Child Safety Tips
As a parent, it’s unrealistic to expect that you can watch over your child at all times. No one can be everywhere at once. This is especially true if you have more than one child or school-aged children. However, you can let your heart rest a little easier if you follow these child safety tips.
Practice important procedures with your child. Before allowing them to walk to school by themselves, do a practice run together. Be sure to point out important signs, explain all the symbols they might not understand, and discuss how to determine when it’s safe to cross the street. Remind your child to not only look both directions before crossing, but also to listen for cars that might be turning the corner or coming from behind. It’s also a good idea to determine a secondary “safe place” outside your home for your child to go to in case a parent or older sibling is not at home. This should be a trusted relative or responsible neighbor. Be sure to discuss this with the individual before talking with your child.
Encourage your child to memorize important names, addresses, and phone numbers. Your child should know both parents’ full names and emergency contact numbers, as well as that of other caretakers, if possible. Also, remind your child that this information is sensitive and should not be volunteered to strangers.
Another important element of safety is to ensure that your child understands the difference between safe adults and strangers. Children are often naturally gregarious and trusting. They should not to accept gifts or rides from anyone outside of family members and appointed caretakers, and it’s important that they can distinguish between appropriate and inappropriate physical contact. It’s a good idea to discuss these topics with your child even if they make you feel uncomfortable. If a child has been mistreated or inappropriately touched, it’s vital that he or she feels they can come to a parent with the information to prevent future abuse.

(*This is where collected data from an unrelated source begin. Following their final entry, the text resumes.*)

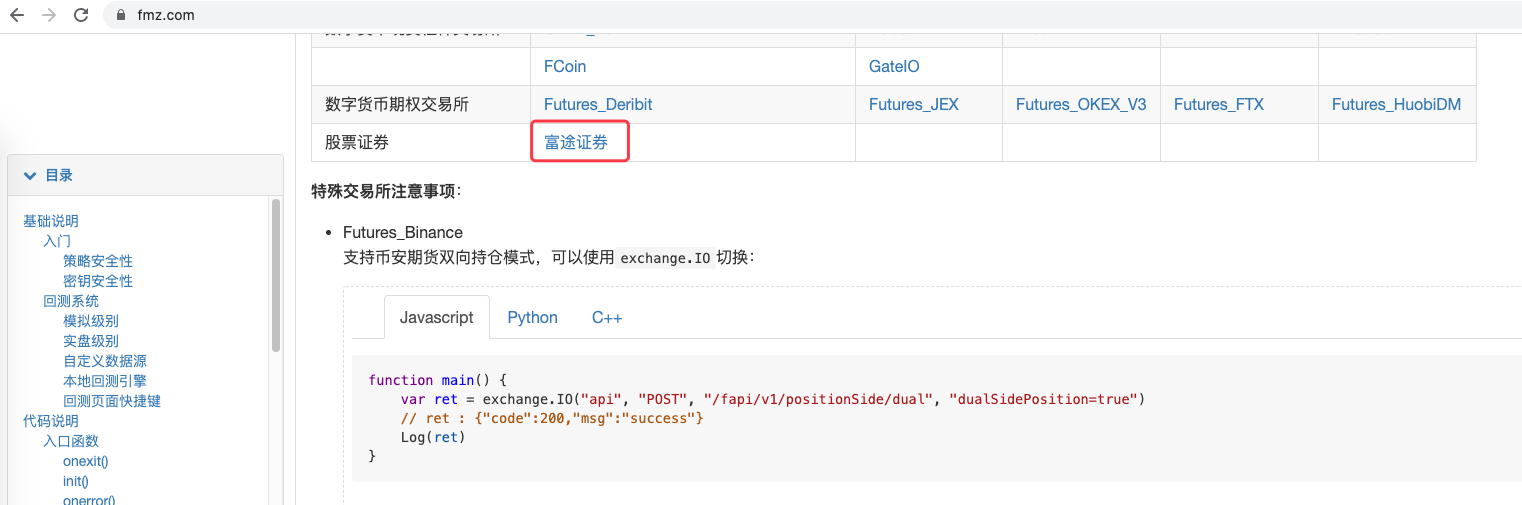Go back with the browser back arrow
The image size is (1522, 505).
coord(16,15)
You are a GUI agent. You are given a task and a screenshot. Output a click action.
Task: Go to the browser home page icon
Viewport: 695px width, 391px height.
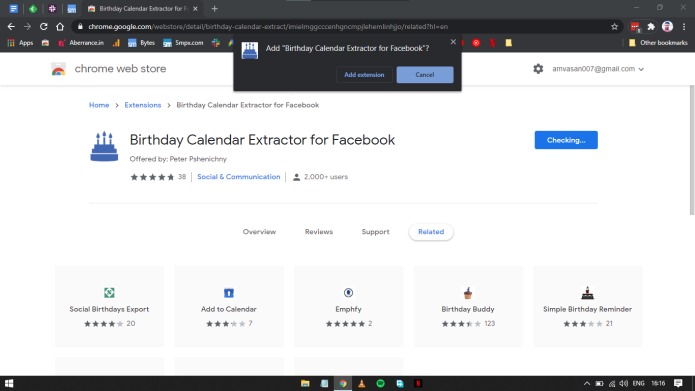(x=60, y=27)
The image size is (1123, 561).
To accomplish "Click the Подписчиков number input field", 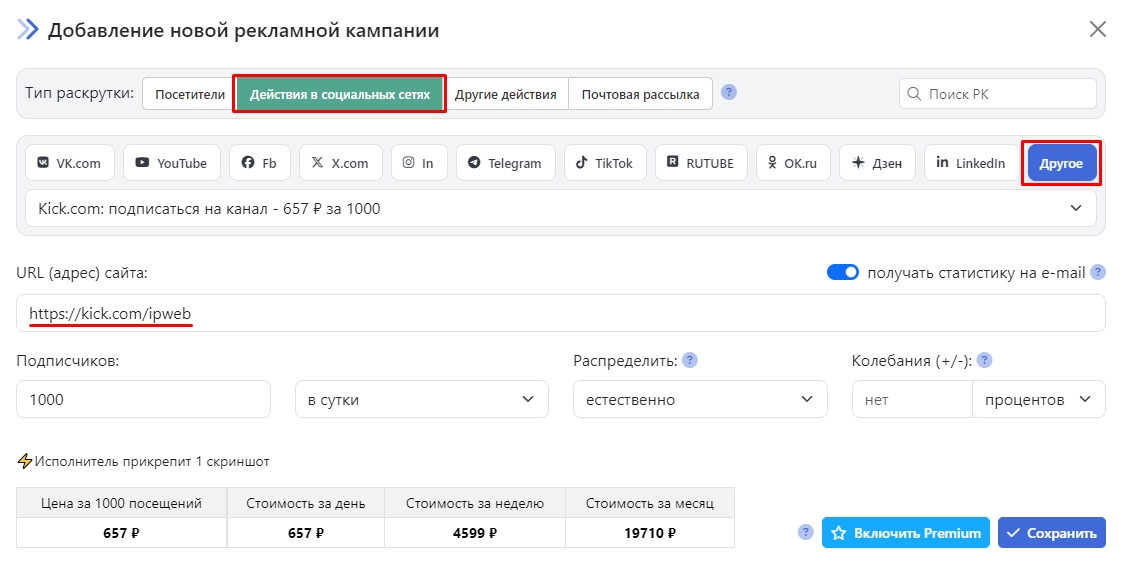I will point(143,399).
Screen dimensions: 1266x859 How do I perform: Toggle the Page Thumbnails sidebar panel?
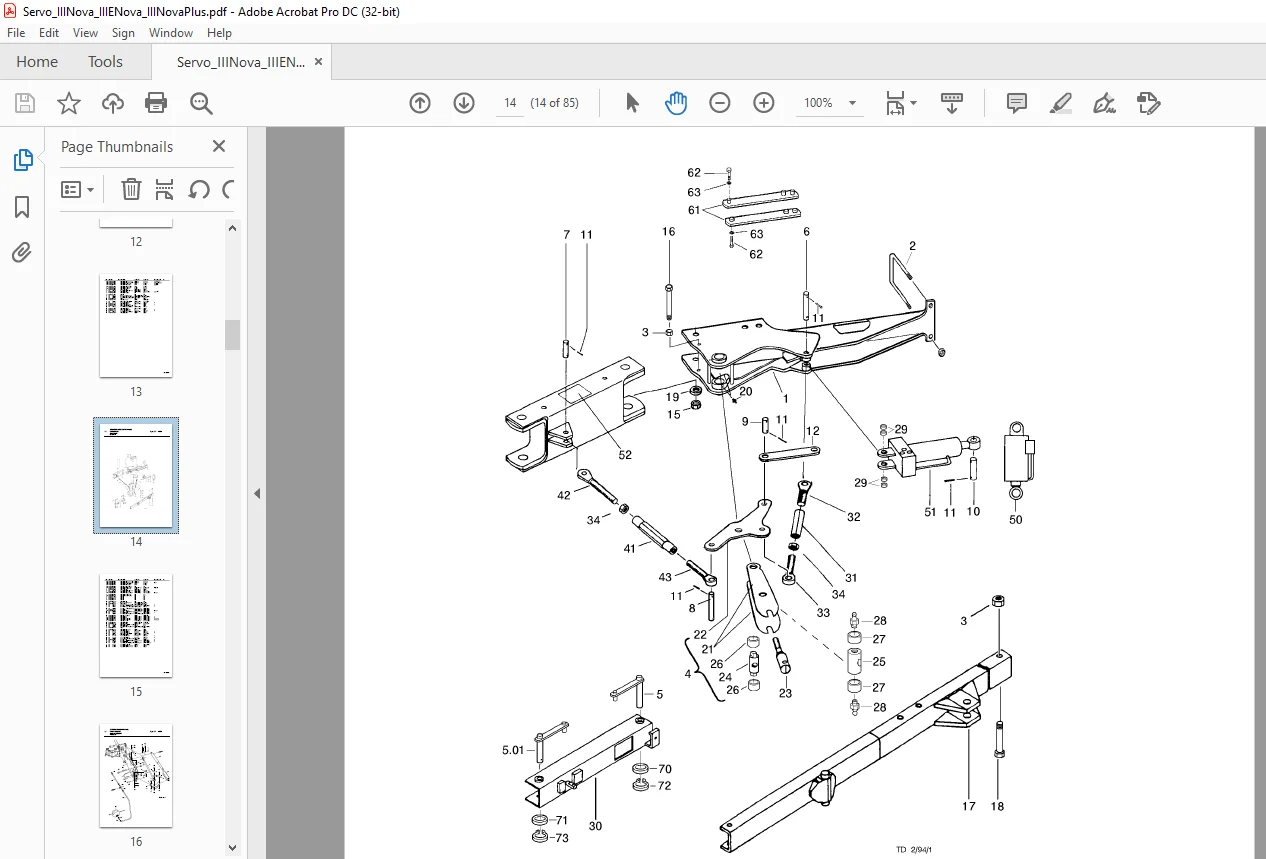point(22,160)
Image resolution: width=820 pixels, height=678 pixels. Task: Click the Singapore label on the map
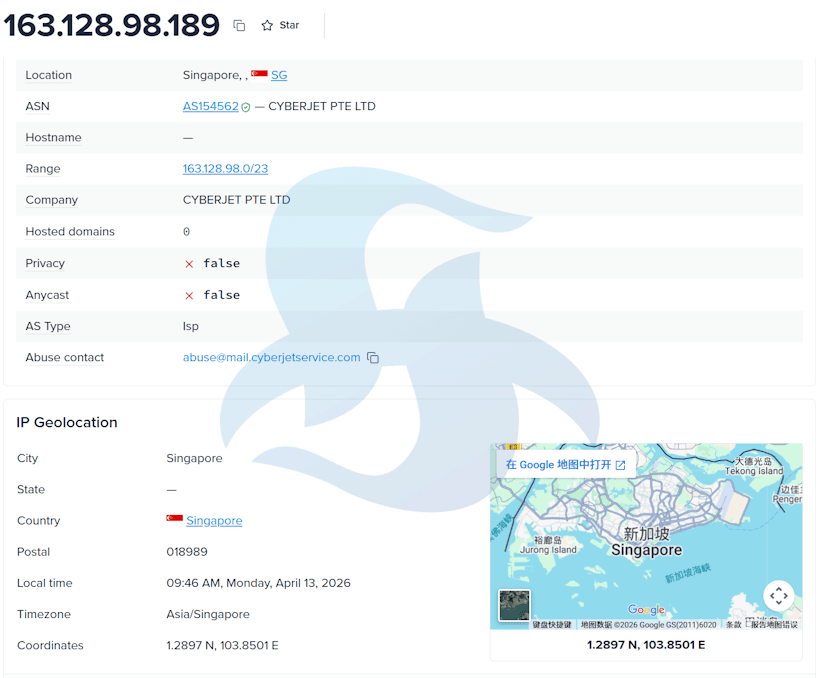[x=646, y=550]
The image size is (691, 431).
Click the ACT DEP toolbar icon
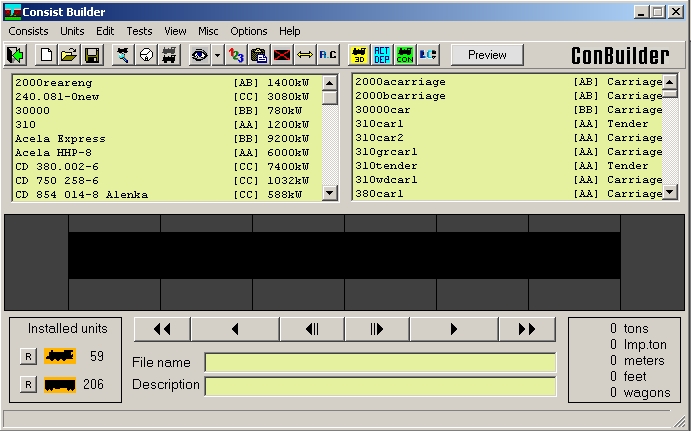click(381, 55)
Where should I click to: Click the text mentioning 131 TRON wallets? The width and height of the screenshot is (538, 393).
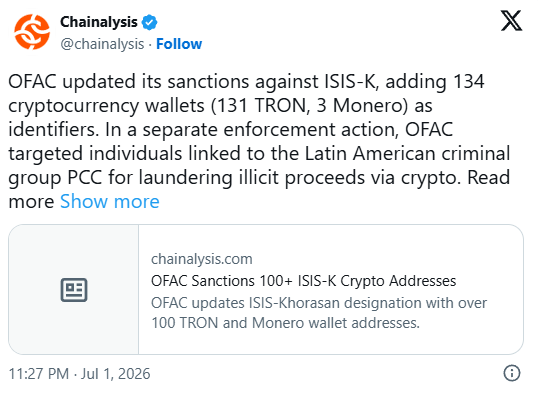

While keeping your children safe may not require that you be with them every moment, it does involve knowing where they are and what they’re doing. A good way to bridge the gap between a child’s social world and home life is to encourage them to invite their friends to dinner or for sleepovers and play dates. This will also provide an opportunity for you to meet the parent dropping off or picking up your child’s friend. If you establish a relationship with fellow parents, this can not only help you worry less, but may also add to your own network of adults you can trust to help keep your child safe.